Supreme Court Takes Stand Against Home Equity Theft – Sets Clear Message for All

It’s a great day for taxpayers everywhere as the Supreme Court has ruled to put an end to the thieving and unfair practice of home equity theft. Hennepin County, Minnesota learned that it couldn’t get away with seizing an elderly woman’s home and profiting from it, after the Supreme Court unanimously ruled that keeping the profits was in violation of the Takings Clause of the Fifth Amendment.

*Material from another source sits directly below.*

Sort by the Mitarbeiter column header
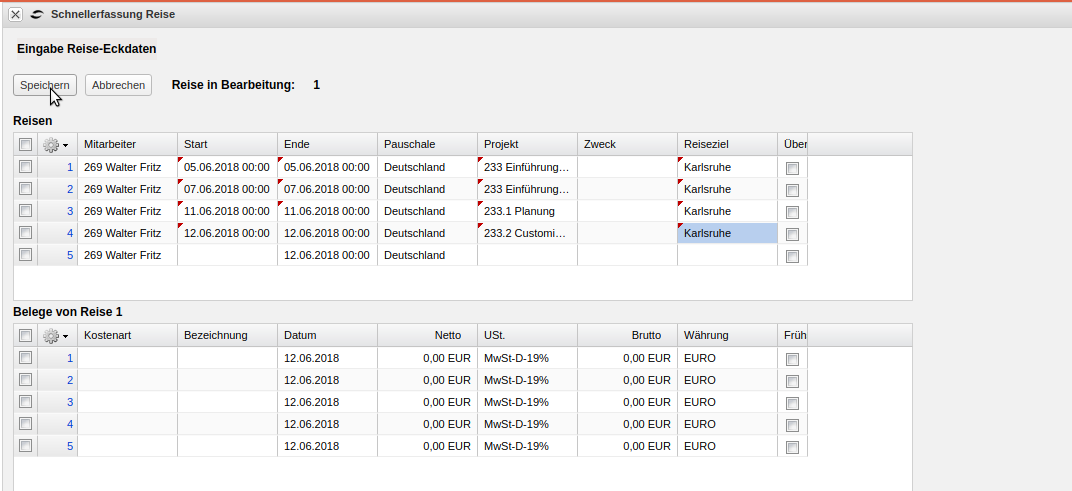The image size is (1072, 491). tap(127, 144)
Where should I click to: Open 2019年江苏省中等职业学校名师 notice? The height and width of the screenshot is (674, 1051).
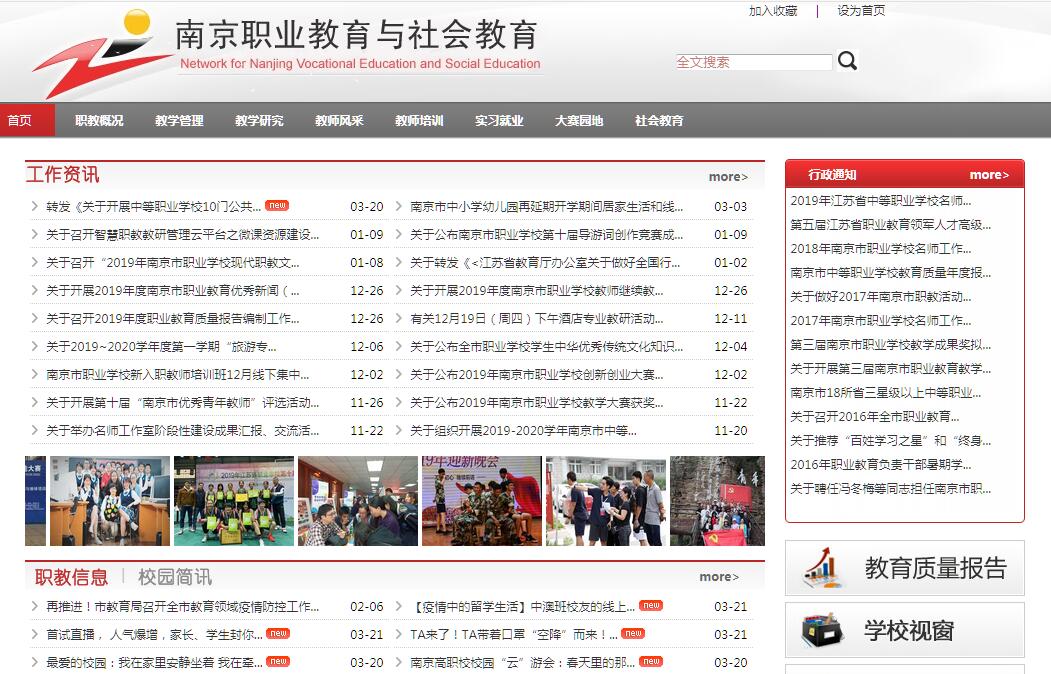(x=881, y=201)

Geraldine Tyler fell short on a property tax payment of $15,000 for her one-bedroom condo in Minneapolis. In response, Hennepin County took Tyler’s home away and sold it for $40,000, keeping the $25,000 difference as its own surplus profits. Chief Justice John Roberts declared that the $15,000 tax debt was all that Tyler owed, and the county could not unlawfully exploit this as a way to get its hands on more of her assets.

Justice Neil Gorsuch supported the ruling in a concurring opinion, with Justice Ketanji Brown Jackson also agreeing that the county’s unlawful action violated the Eighth Amendment’s Excessive Fines Clause.

It’s important to note that home equity theft is already banned in the majority of U.S. states, and now with this ruling, the Supreme Court has effectively ended this immoral and unlawful practice. Taxpayers can now have the peace of mind that their homes and property will not be seized in such a manner, thanks to the bold and righteous decision the Supreme Court has made.

It’s clear that taxpayers deserve better and this ruling will serve as a powerful reminder to any state or county government that the Takings Clause of the Fifth Amendment and the Excessive Fines Clause of the Eighth Amendment must be respected and upheld.